*ASSIGNMENT*: Beginning with the line that includes "How do I perform: Select the Платёж tab?" and ending with the last line of the entries below, set down each line exactly; include no pictures.

*DATA UNDER STUDY*:
··········

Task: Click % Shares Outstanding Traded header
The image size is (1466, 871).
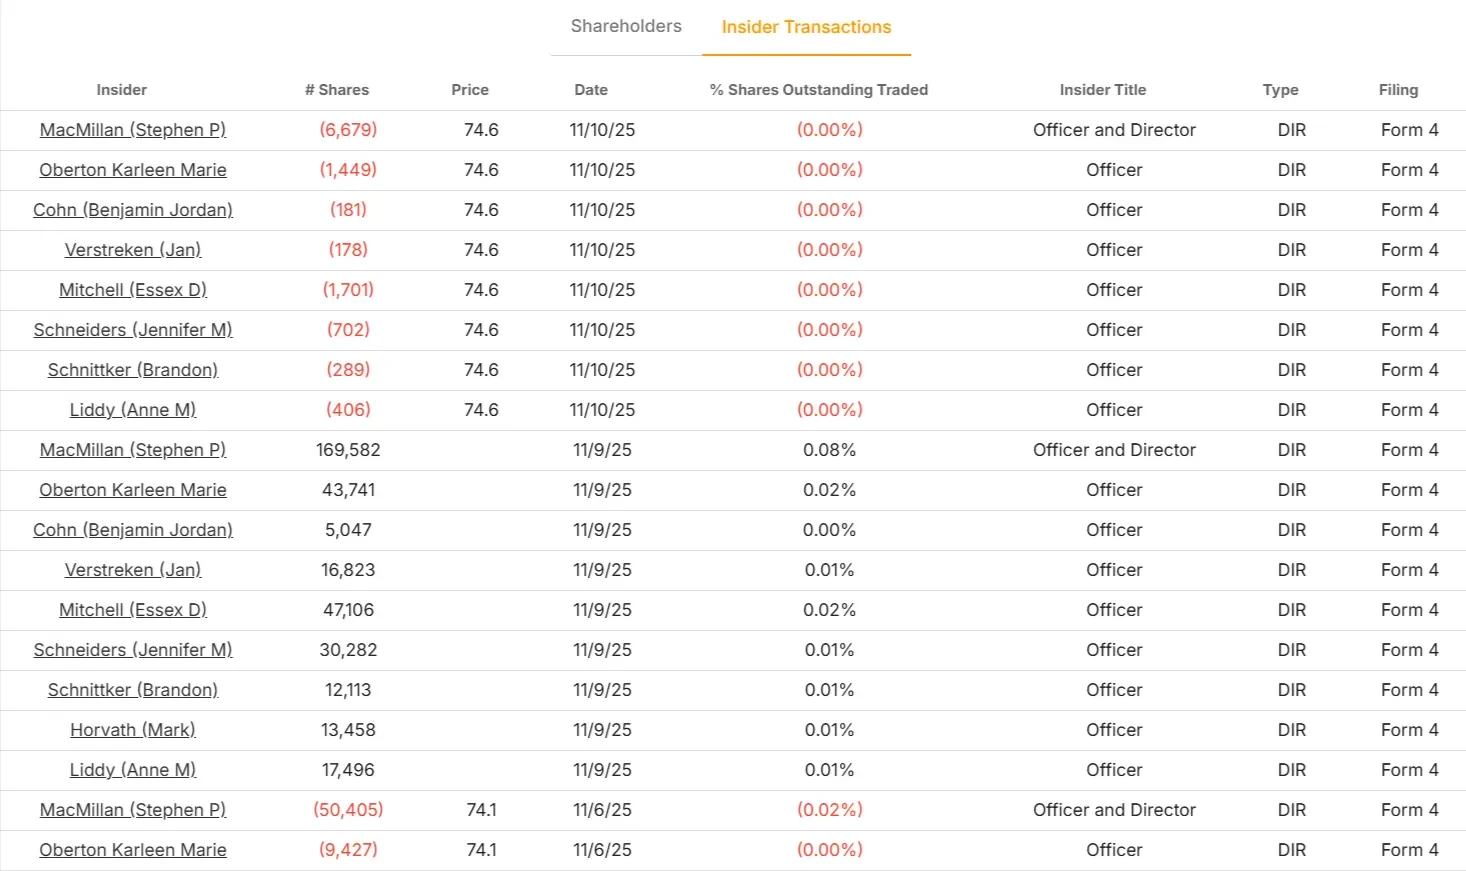Action: (x=819, y=90)
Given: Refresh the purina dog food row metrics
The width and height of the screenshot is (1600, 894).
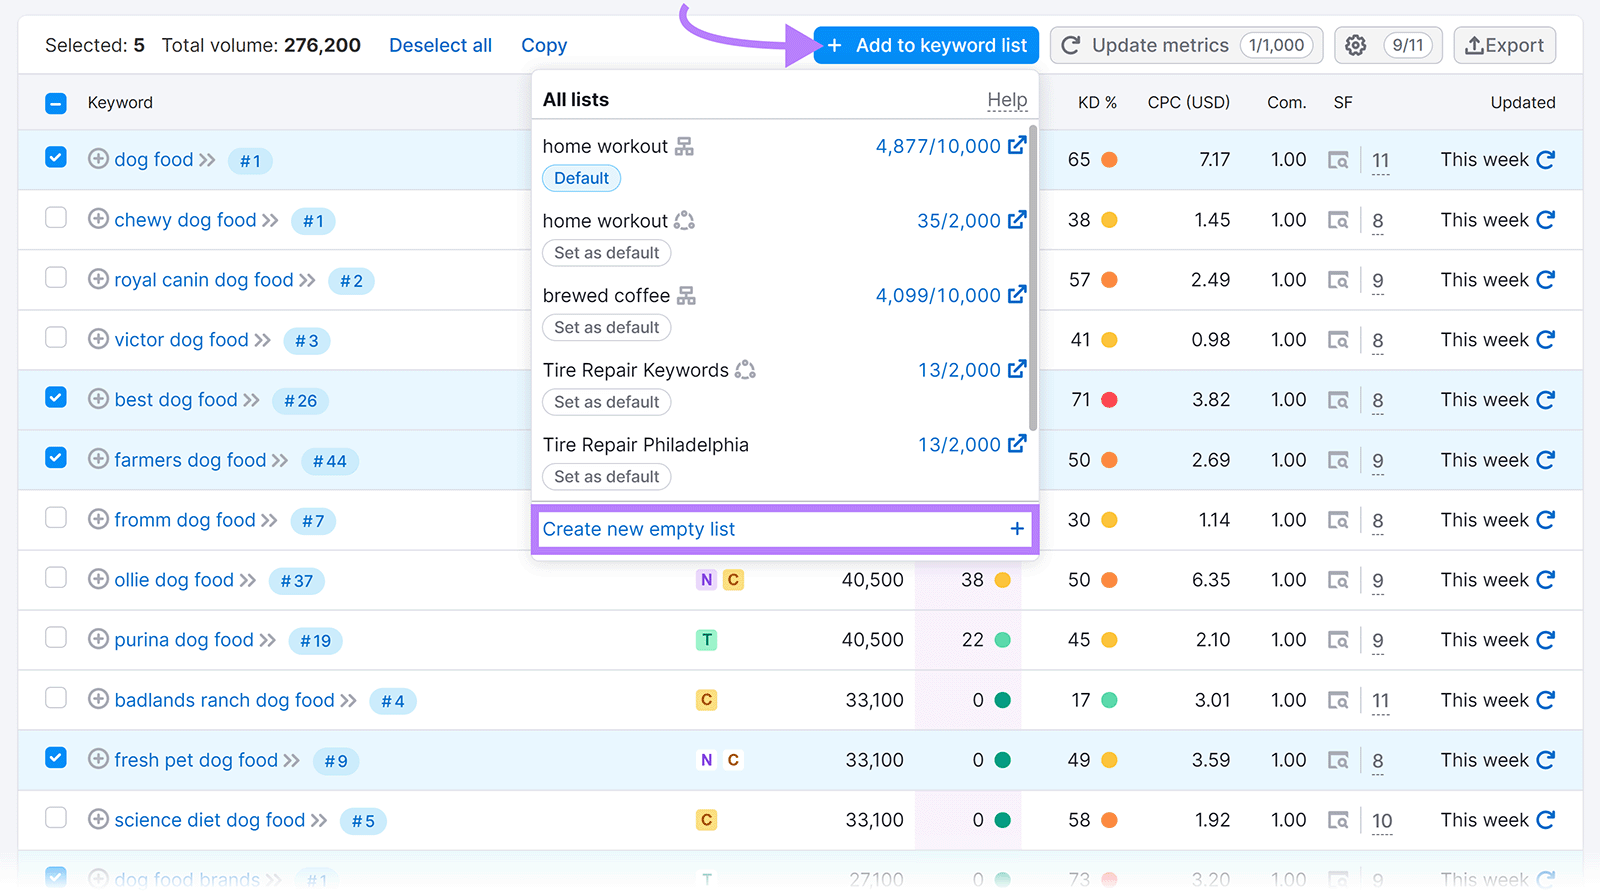Looking at the screenshot, I should pyautogui.click(x=1546, y=640).
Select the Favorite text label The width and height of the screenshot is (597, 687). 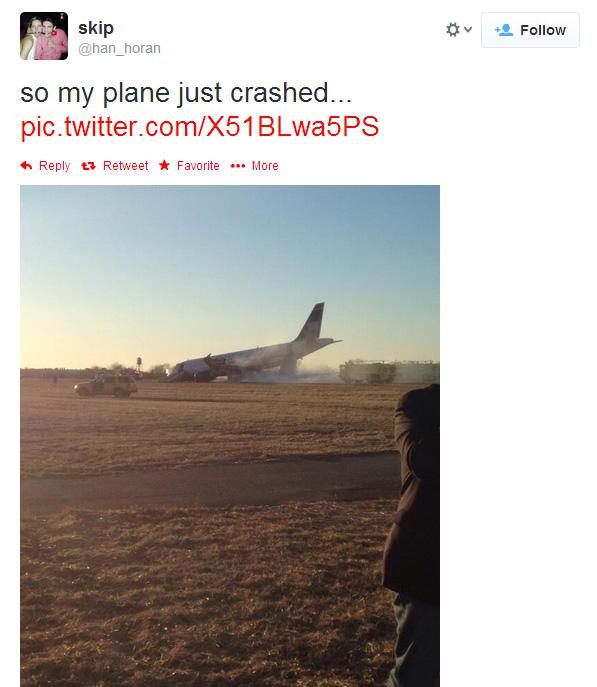coord(198,166)
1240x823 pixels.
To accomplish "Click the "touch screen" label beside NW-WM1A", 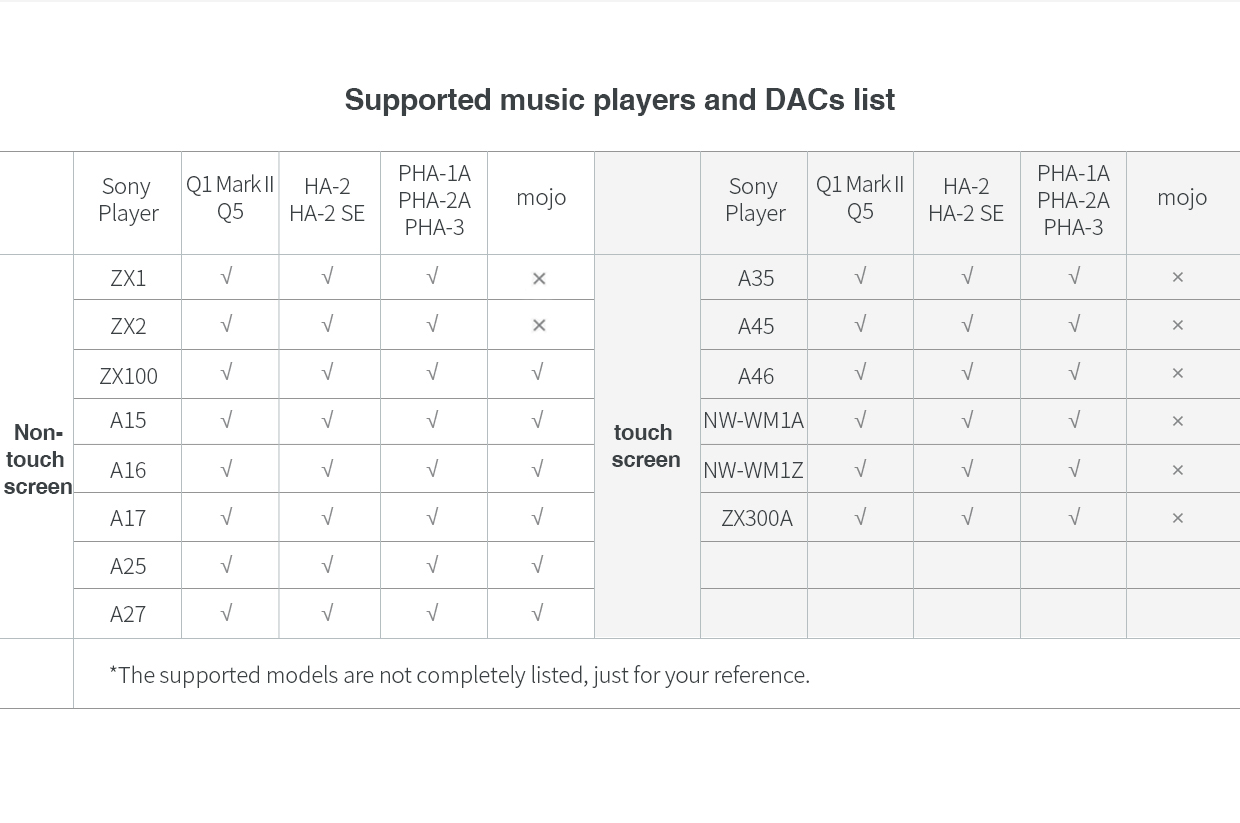I will [x=646, y=446].
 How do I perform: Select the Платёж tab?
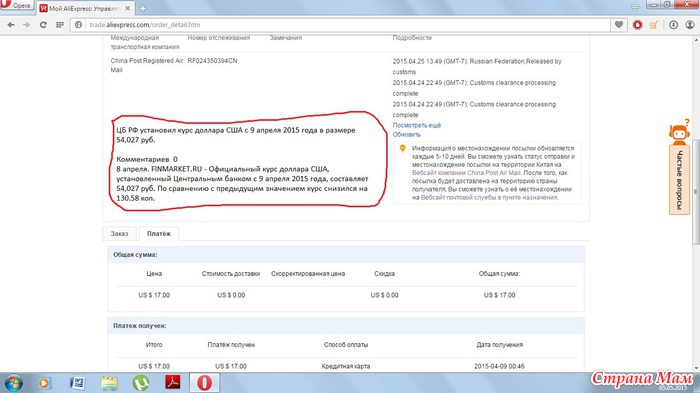click(158, 234)
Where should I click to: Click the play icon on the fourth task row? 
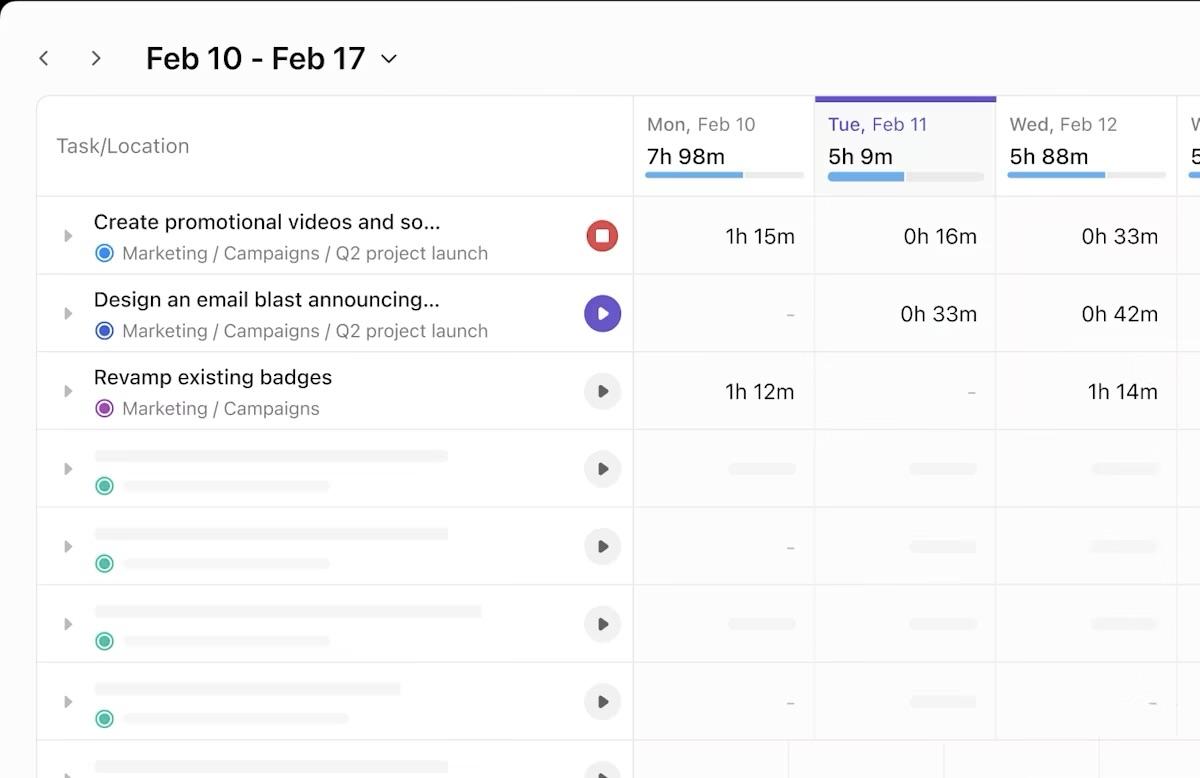[603, 468]
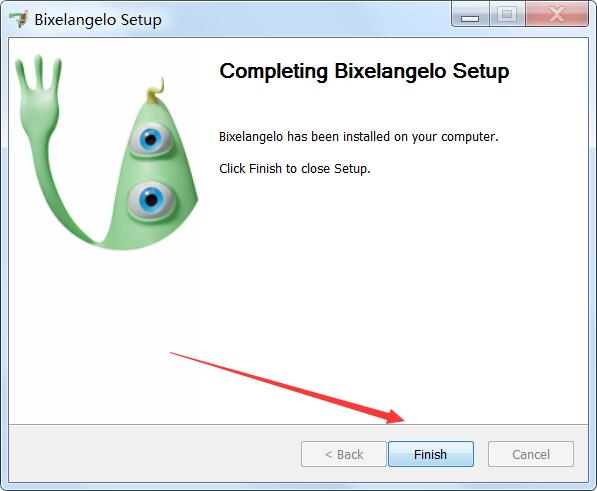
Task: Click the Cancel button
Action: pyautogui.click(x=531, y=454)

··········

*OUTPUT OF THE TASK*:
 How do I perform: Select the Платёж tab?
click(158, 234)
Where should I click to: Click the play icon on the fourth task row? 
[603, 468]
Task: Click the Cancel button
Action: pyautogui.click(x=531, y=454)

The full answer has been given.